T cells play an important role in the adaptive immune system, quickly activating effector functions in response to small numbers of antigenic peptides but rarely activating in response to constant interaction with most endogenous peptides. Emerging experimental evidence suggests that key membrane-bound signaling proteins such as the T cell receptor and the adaptor protein Lat are spatially organized into small clusters on the T cell membrane. We use spatially resolved, stochastic computer simulations to study how the inhomogeneous distribution of molecules affects the portion of the T cell signaling network in which the kinase ZAP-70, originating in T cell receptor clusters, phosphorylates Lat. To gain insight into the effects of protein clustering, we compare the signaling response from membranes with clustered proteins to the signaling response from membranes with homogeneously distributed proteins. Given a fixed amount of ZAP-70 (a proxy for degree of TCR stimulation) that must diffuse into contact with Lat molecules, the spatially homogeneous system responds faster and results in higher levels of phosphorylated Lat. Analysis of the spatial distribution of proteins demonstrates that, in the homogeneous system, nearest ZAP-70 and Lat proteins are closer on average and fewer Lat molecules share the same closest ZAP-70 molecule, leading to the faster response time.
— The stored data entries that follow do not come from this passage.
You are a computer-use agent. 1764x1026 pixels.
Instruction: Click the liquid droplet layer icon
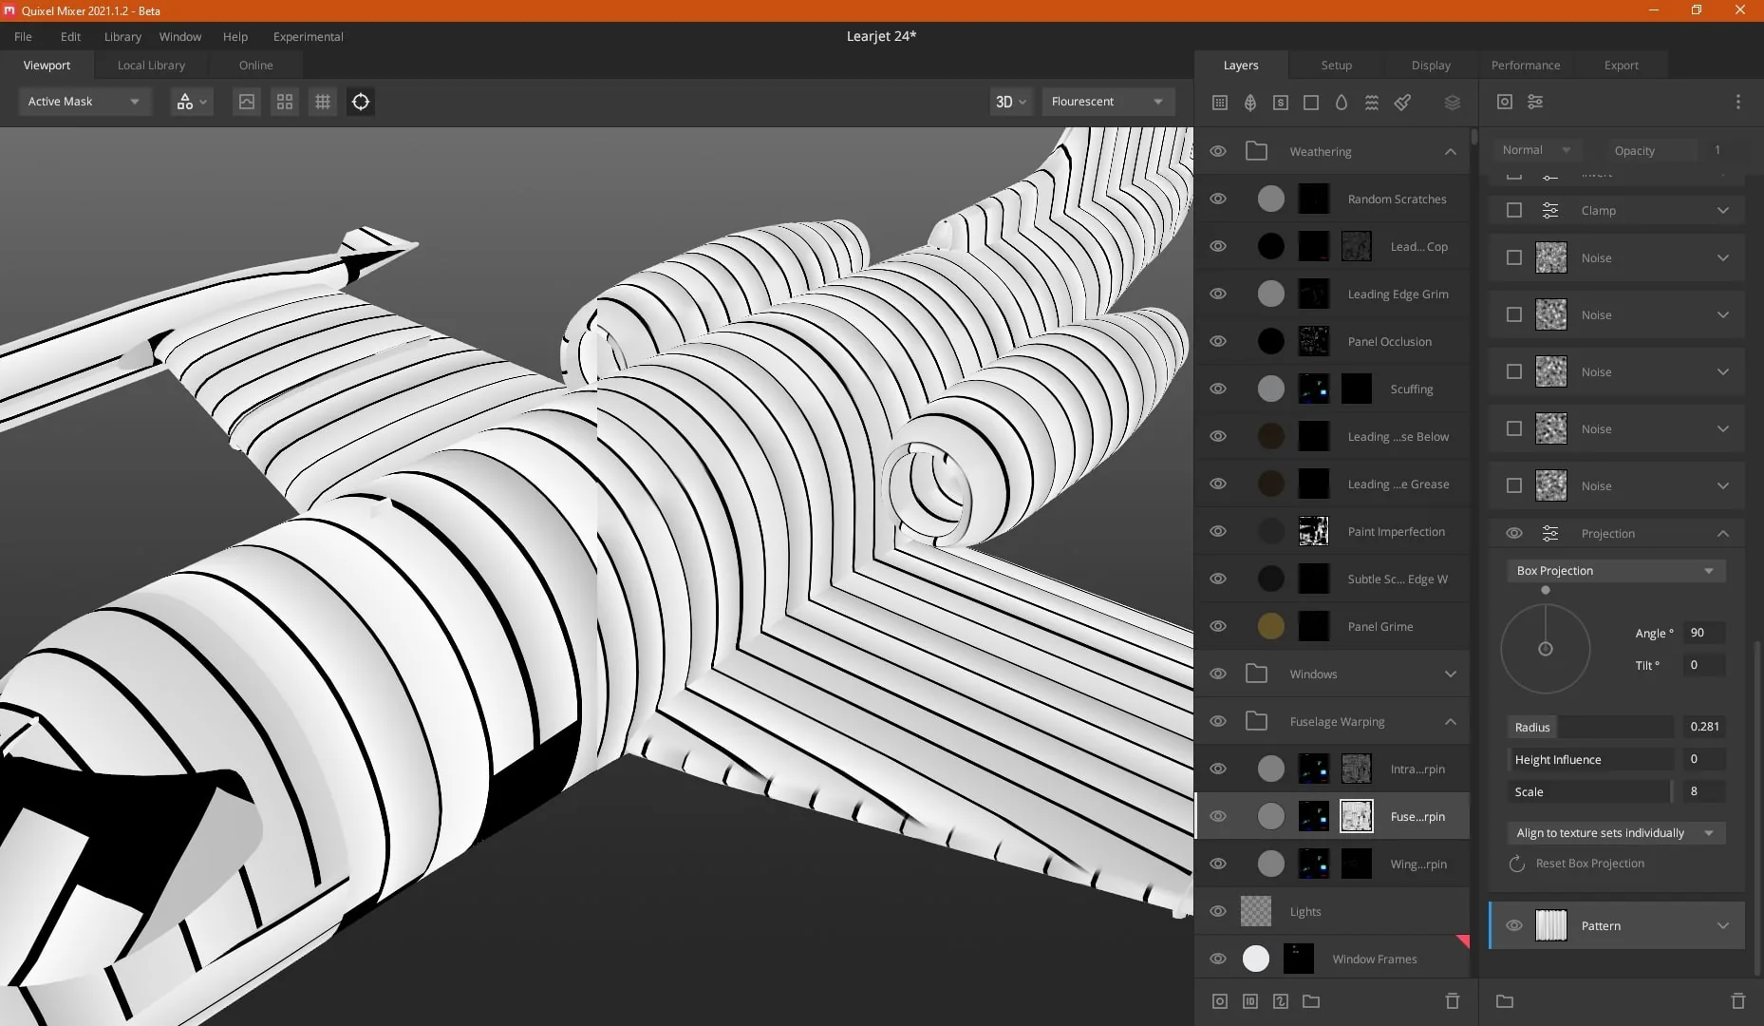[x=1342, y=103]
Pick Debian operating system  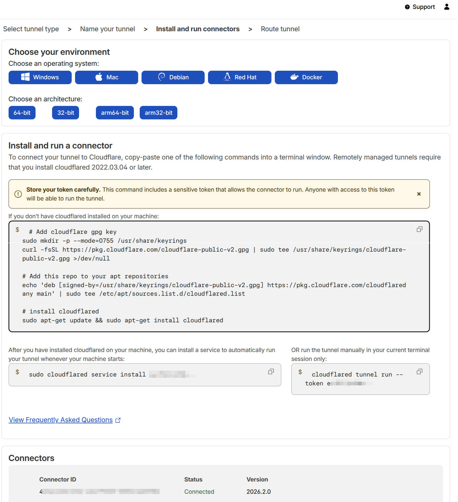click(x=173, y=77)
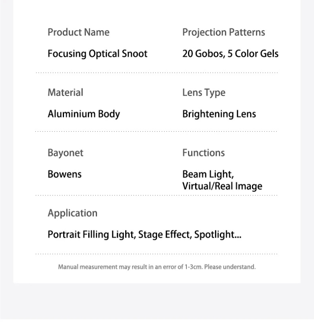Select the Portrait Filling Light description

[x=144, y=235]
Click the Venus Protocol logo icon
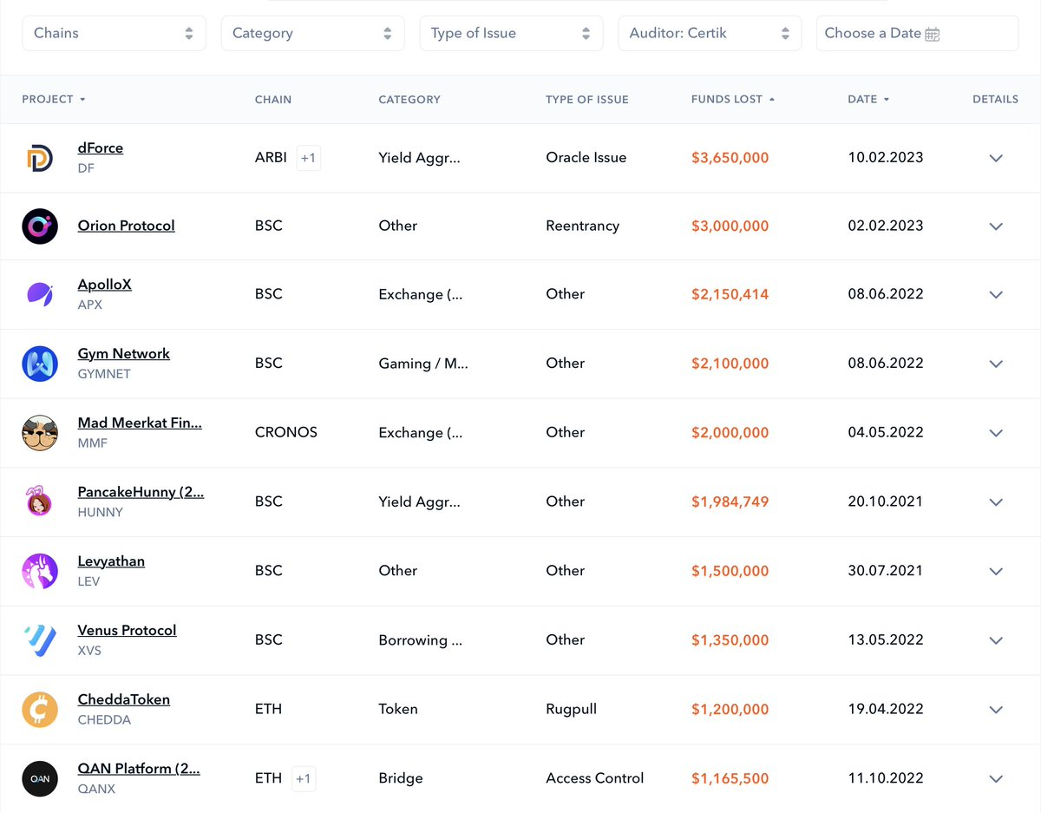The height and width of the screenshot is (813, 1041). tap(40, 640)
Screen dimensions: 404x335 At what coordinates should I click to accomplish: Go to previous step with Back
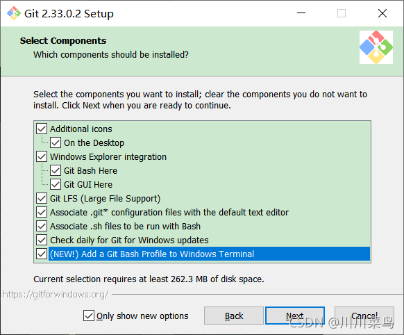(x=234, y=316)
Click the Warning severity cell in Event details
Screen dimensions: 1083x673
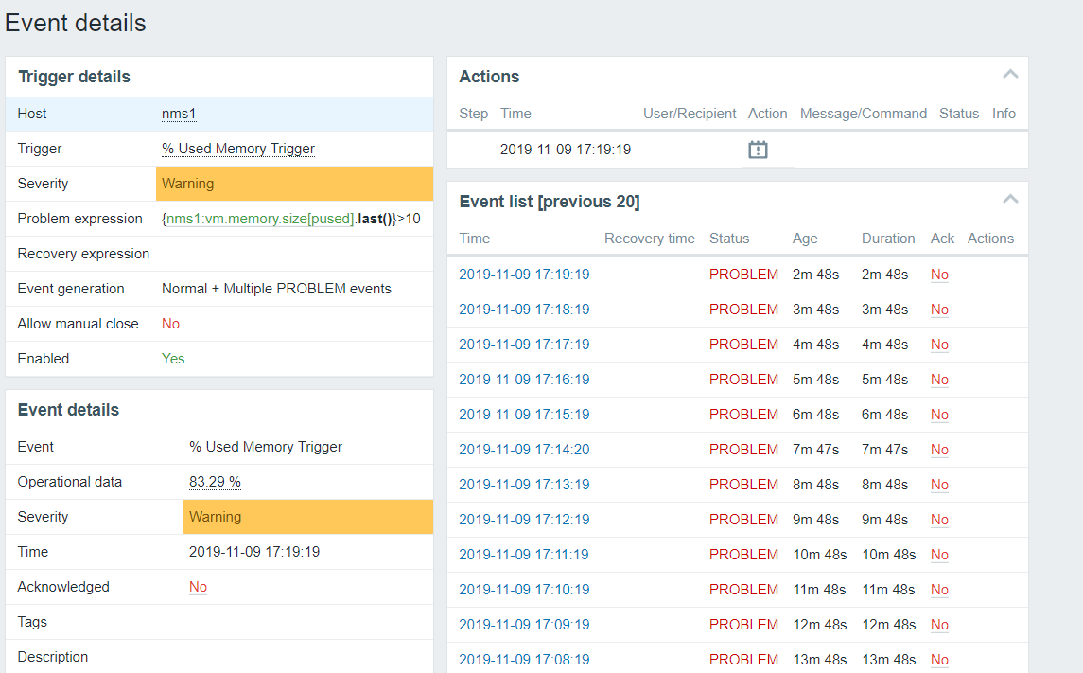(307, 517)
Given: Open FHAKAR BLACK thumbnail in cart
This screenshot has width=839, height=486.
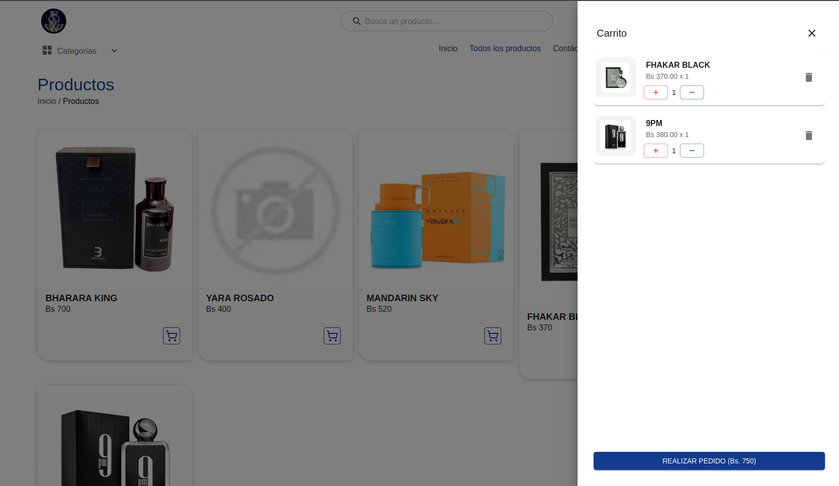Looking at the screenshot, I should click(616, 77).
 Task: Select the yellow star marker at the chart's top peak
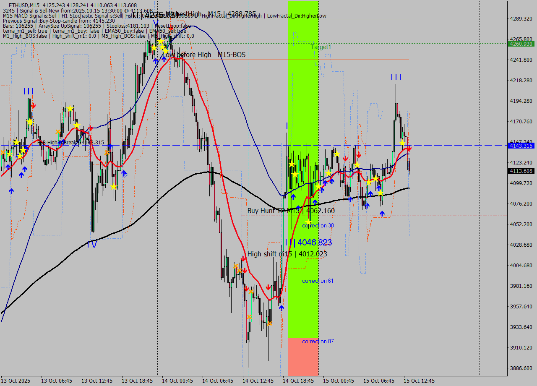tap(161, 41)
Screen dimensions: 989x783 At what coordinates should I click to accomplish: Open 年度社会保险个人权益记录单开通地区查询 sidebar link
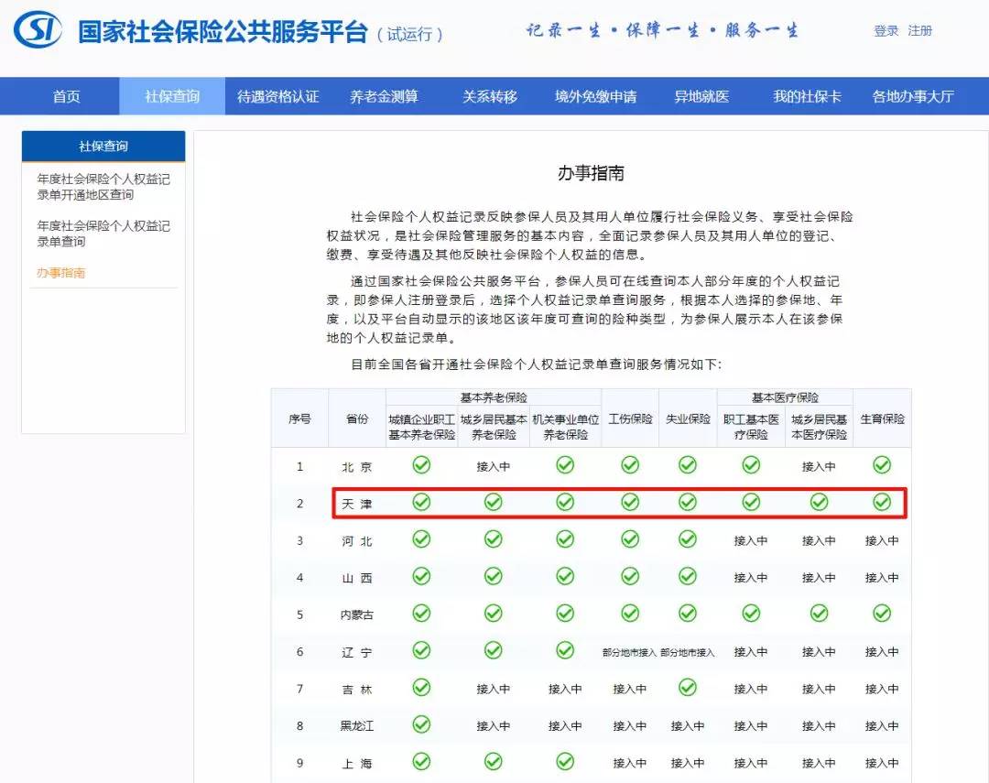[x=103, y=187]
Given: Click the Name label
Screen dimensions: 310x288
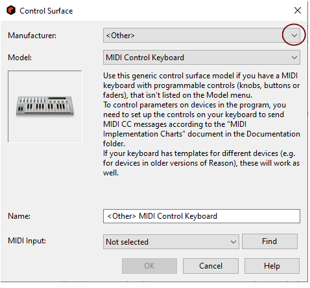Looking at the screenshot, I should pos(19,216).
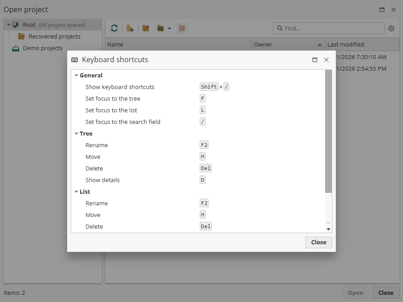Maximize the Keyboard shortcuts dialog
This screenshot has width=403, height=302.
[x=315, y=59]
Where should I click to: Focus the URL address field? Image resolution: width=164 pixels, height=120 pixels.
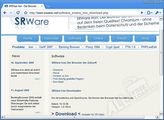click(x=84, y=13)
The results presented here suggest that spatial clustering of proteins on the T cell membrane may suppress the propagation of signal from ZAP-70 to Lat, thus providing a regulatory mechanism by which T cells suppress transient, spurious signals induced by stimulation of T cell receptors by endogenous peptides. Because this suppression of spurious signals may occur at a cost to sensitivity, we discuss recent experimental results suggesting other potential mechanisms by which ZAP-70 and Lat may interact to initiate T cell activation.